Students Failing Because of Poor Grammar
innocent_white_lamb writes "30% of freshman university students fail a 'simple English test' at Waterloo University (up from 25% a few years ago. Academic papers are riddled with 'cuz' (in place of 'because') and even include little emoticon faces. One professor says that students 'think commas are sort of like parmesan cheese that you sprinkle on your words.' At Simon Fraser University, 10% of students are not qualified to take the mandatory writing courses."
Me fail English? That's unpossible.
I'm usually a grammar and spelling Nazi, but this thread invites the Nerdpocalypse.

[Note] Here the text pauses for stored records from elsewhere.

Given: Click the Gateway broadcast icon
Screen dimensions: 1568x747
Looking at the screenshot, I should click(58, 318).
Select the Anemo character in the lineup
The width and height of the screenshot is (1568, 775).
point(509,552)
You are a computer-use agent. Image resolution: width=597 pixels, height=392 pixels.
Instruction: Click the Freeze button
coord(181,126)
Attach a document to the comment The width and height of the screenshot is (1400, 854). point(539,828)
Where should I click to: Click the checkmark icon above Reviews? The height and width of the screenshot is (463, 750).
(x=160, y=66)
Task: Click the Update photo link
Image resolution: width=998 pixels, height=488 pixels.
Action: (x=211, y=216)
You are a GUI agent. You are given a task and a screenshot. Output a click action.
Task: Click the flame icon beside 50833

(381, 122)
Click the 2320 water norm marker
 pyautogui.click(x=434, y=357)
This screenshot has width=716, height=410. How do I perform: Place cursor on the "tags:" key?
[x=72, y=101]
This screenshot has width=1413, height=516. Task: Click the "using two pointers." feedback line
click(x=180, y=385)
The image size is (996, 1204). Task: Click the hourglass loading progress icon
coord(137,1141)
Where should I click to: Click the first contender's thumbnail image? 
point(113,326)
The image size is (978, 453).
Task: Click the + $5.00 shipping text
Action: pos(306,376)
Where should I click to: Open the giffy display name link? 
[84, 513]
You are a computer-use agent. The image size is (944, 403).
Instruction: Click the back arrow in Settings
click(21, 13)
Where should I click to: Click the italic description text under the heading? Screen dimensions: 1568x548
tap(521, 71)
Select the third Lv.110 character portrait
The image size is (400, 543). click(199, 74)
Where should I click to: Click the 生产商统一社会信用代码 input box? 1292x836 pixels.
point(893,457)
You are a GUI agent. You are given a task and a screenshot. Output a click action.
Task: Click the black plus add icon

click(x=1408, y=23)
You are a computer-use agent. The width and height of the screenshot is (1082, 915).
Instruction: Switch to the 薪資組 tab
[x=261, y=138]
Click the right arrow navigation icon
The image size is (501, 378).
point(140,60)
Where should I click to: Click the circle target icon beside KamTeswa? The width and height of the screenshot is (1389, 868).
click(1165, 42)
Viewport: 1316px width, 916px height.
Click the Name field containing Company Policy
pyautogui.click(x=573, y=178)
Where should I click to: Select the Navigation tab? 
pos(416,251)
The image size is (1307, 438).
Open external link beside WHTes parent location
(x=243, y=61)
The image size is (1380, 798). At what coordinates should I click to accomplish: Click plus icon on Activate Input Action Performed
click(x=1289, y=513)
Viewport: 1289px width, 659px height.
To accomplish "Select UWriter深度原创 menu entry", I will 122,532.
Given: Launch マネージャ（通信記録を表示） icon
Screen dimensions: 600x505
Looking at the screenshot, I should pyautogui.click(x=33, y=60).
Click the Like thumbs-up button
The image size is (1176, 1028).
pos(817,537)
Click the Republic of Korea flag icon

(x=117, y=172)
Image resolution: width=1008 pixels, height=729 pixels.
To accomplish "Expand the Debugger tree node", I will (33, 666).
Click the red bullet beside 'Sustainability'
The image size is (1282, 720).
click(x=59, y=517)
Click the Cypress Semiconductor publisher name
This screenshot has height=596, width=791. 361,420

May God have mercy on our souls.
I once had a freshman student write in a paper, "The bathroom smelled in a way that is not relevant to life."
tl;dr
Tic-Tac-Toe, Global Thermonuclear War, and relationships all have the same winning move.
FTA:
"But "spelling is getting better because of Spellcheck," says Margaret Proctor, University of Toronto writing support co-ordinator.
. I'd like to see some hard evidence before I agree with this statement. In my experience, people tend to make spelling errors and go with the spell chedking results without actually investigating the error.
"Before God we are all equally wise - and equally foolish"
Albert Einstein
OMG Juliet was like, oh oh, OMG were is my bf Romeo and I was like, so GET OVER IT teh rediculus bitch.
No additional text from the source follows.